■ Work to complete
Produce a word-for-word copy of the lines from the one that contains "The image size is (516, 812)." to the final line of the data below, with all pictures dropped.

■ Saved entries
= = =

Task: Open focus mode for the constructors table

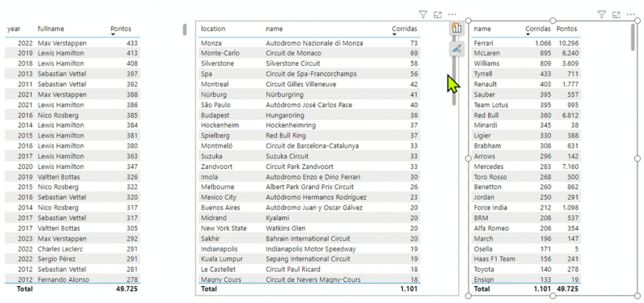Action: [x=616, y=14]
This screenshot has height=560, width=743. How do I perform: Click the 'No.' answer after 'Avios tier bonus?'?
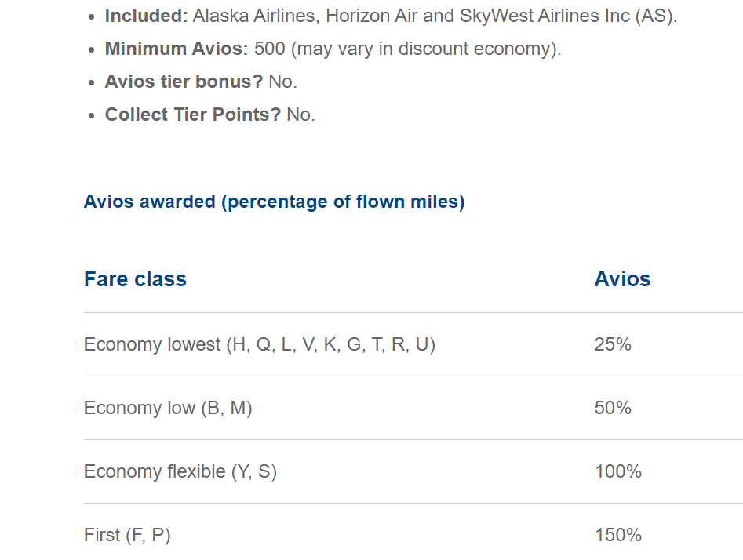(283, 82)
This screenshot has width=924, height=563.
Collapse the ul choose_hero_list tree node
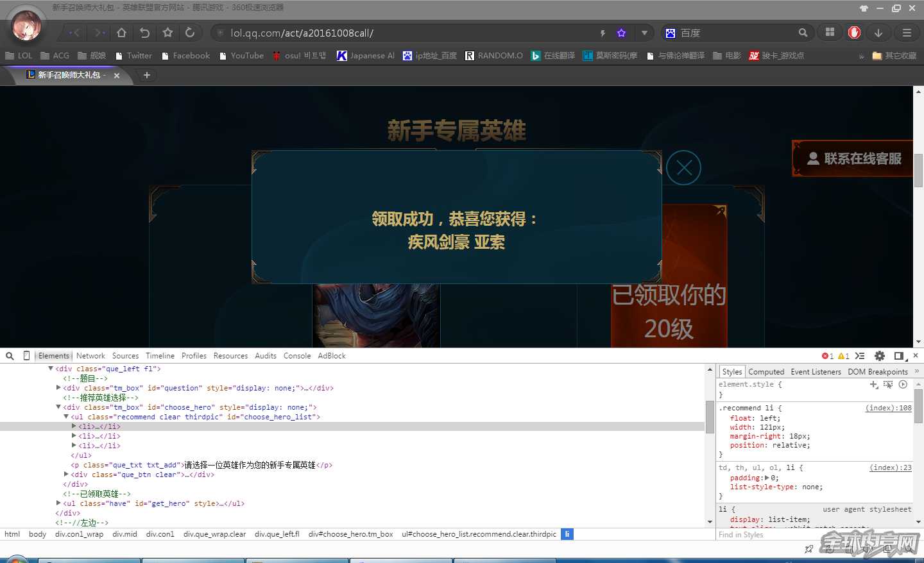(x=66, y=417)
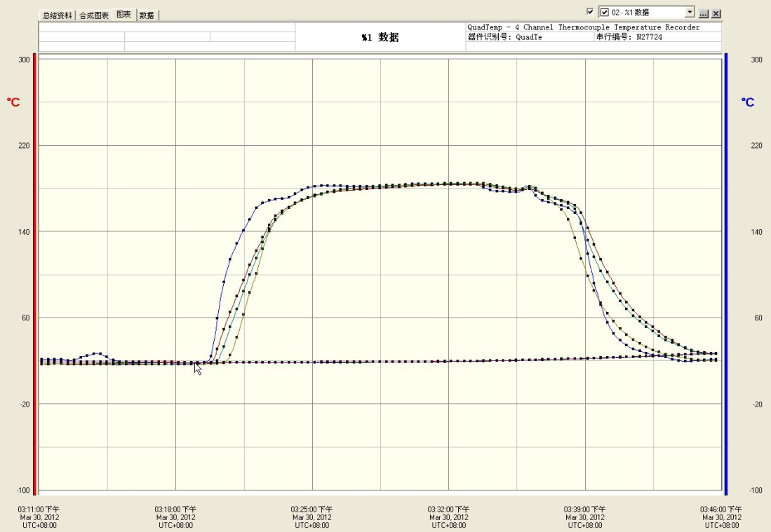Click the red left axis color bar
The width and height of the screenshot is (771, 532).
tap(34, 273)
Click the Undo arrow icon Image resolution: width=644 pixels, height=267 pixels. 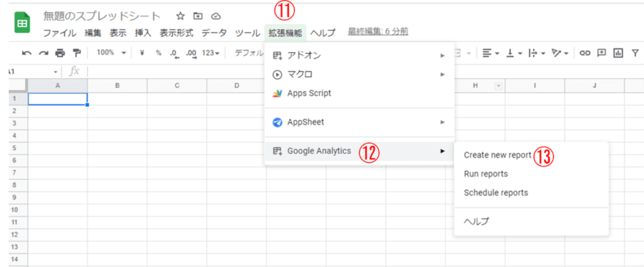[26, 53]
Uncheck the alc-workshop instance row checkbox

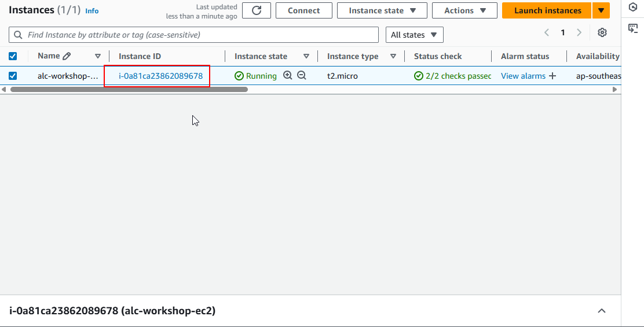(x=13, y=76)
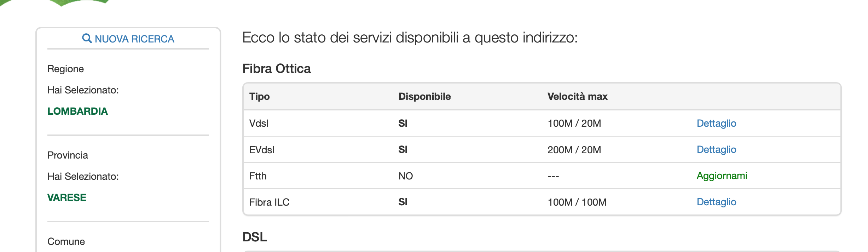Screen dimensions: 868x252
Task: Select the VARESE province value
Action: click(67, 197)
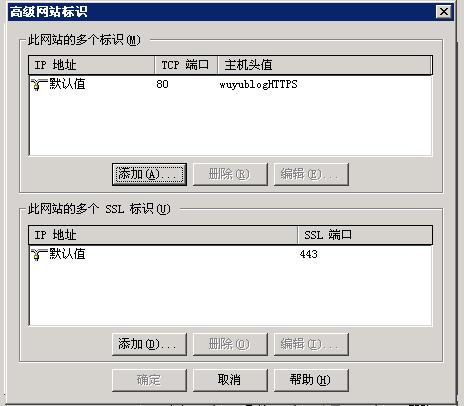Image resolution: width=464 pixels, height=406 pixels.
Task: Cancel the dialog with 取消
Action: [230, 380]
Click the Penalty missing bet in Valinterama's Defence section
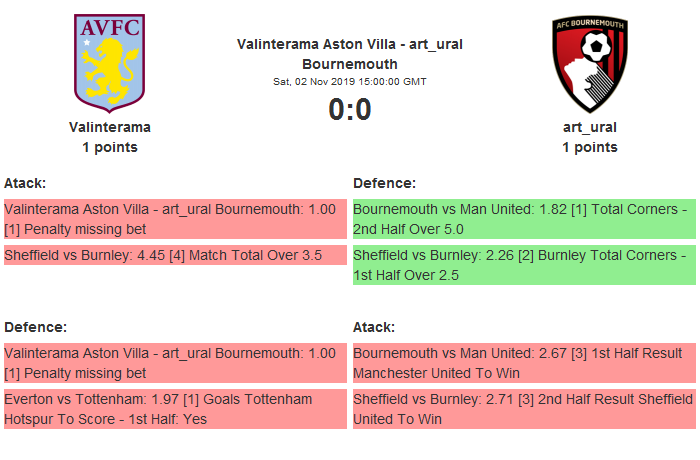 pos(175,363)
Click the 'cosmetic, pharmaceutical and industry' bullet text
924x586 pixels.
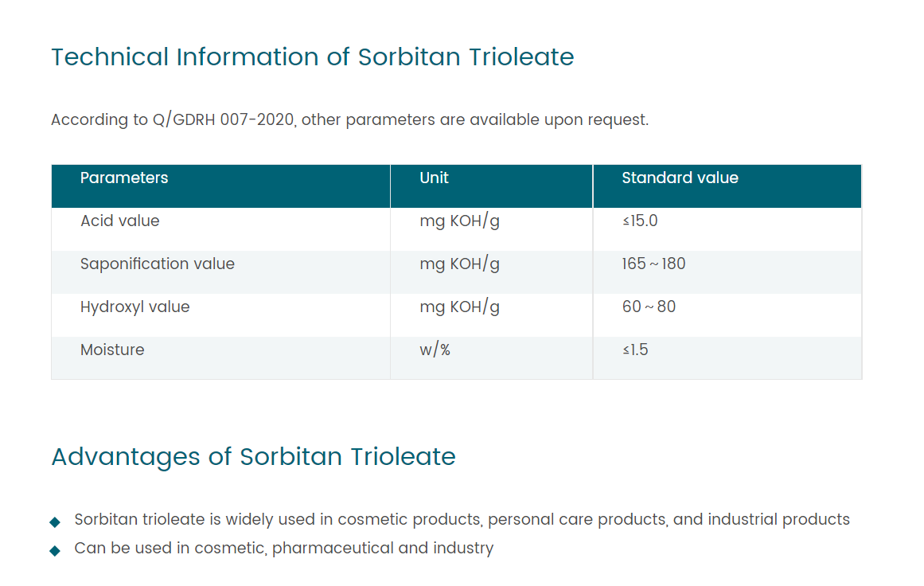(x=283, y=549)
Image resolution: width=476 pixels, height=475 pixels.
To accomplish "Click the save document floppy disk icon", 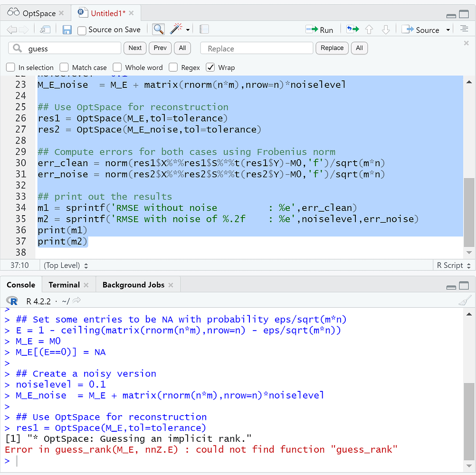I will tap(67, 30).
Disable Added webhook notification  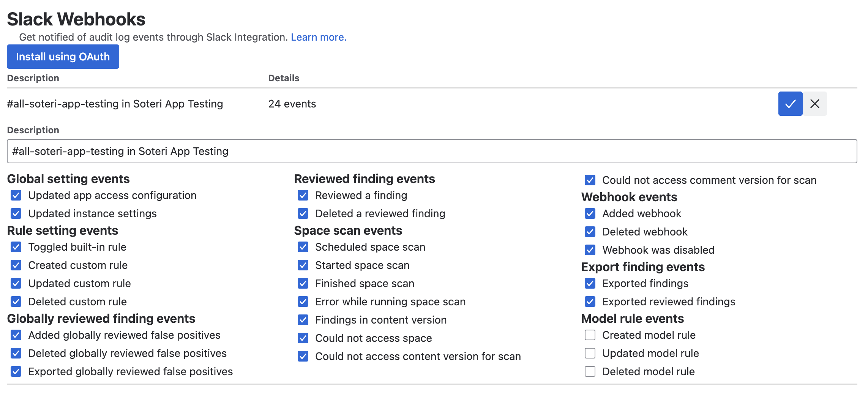[590, 213]
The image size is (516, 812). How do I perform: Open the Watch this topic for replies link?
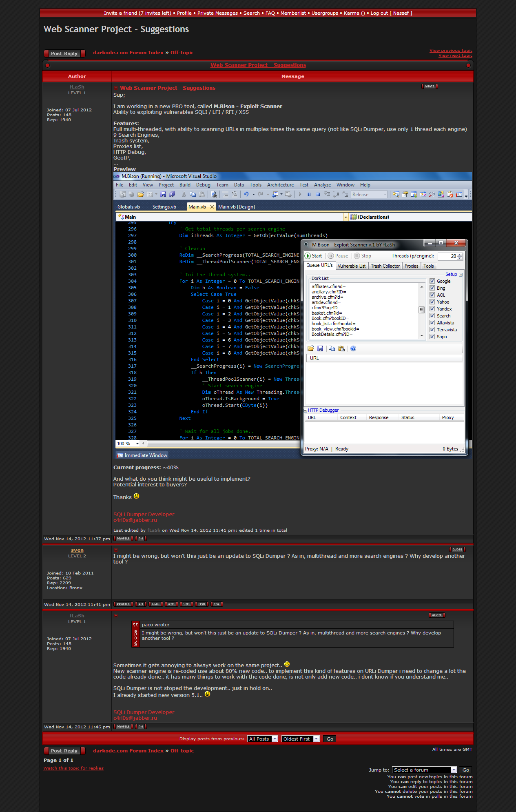pos(73,768)
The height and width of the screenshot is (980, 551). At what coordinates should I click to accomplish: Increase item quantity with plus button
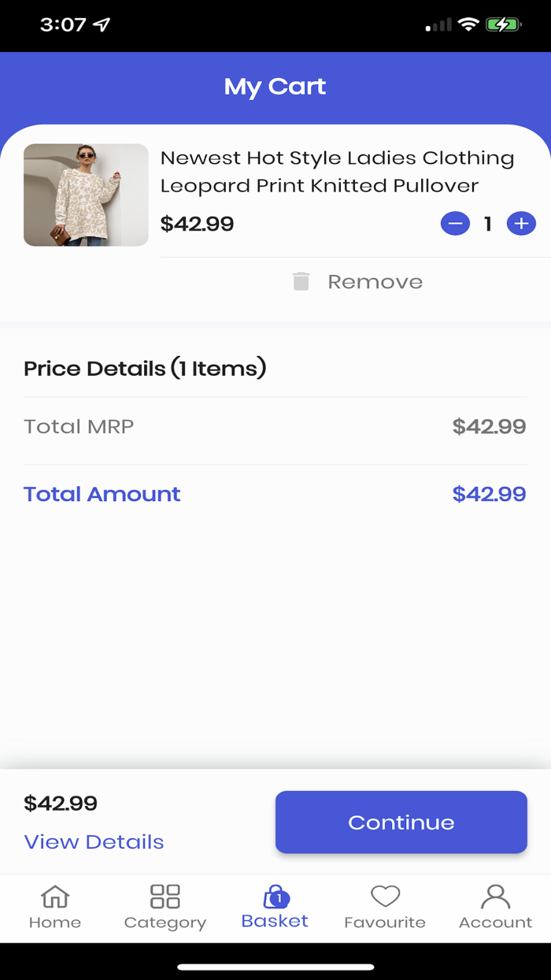pyautogui.click(x=520, y=225)
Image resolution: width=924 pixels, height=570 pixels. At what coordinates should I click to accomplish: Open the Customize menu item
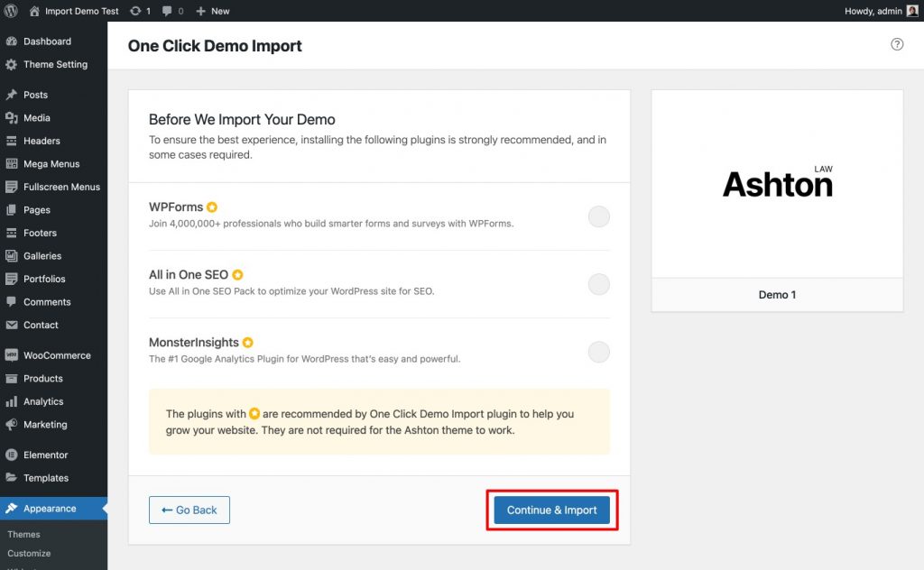click(29, 553)
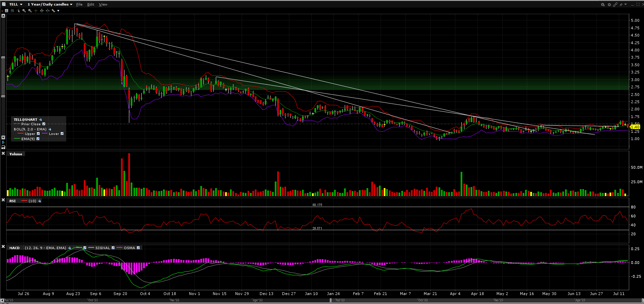The image size is (644, 304).
Task: Remove the MACD panel with its X
Action: click(x=3, y=247)
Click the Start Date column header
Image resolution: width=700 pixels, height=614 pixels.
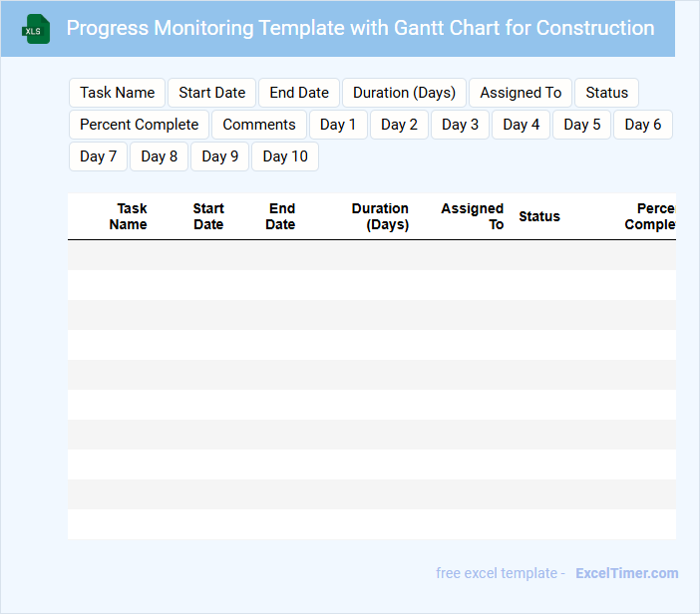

= = =

■ Exercise solution
The image size is (516, 812). How do I perform: Open the Watch this topic for replies link?
pos(73,768)
The height and width of the screenshot is (980, 551). At what coordinates should I click to accomplish: Increase item quantity with plus button
pyautogui.click(x=520, y=225)
Image resolution: width=924 pixels, height=570 pixels. At what coordinates should I click to accomplish: Open the Customize menu item
click(29, 553)
The image size is (644, 304).
Task: Remove the MACD panel with its X
Action: click(x=3, y=247)
Click the Start Date column header
Image resolution: width=700 pixels, height=614 pixels.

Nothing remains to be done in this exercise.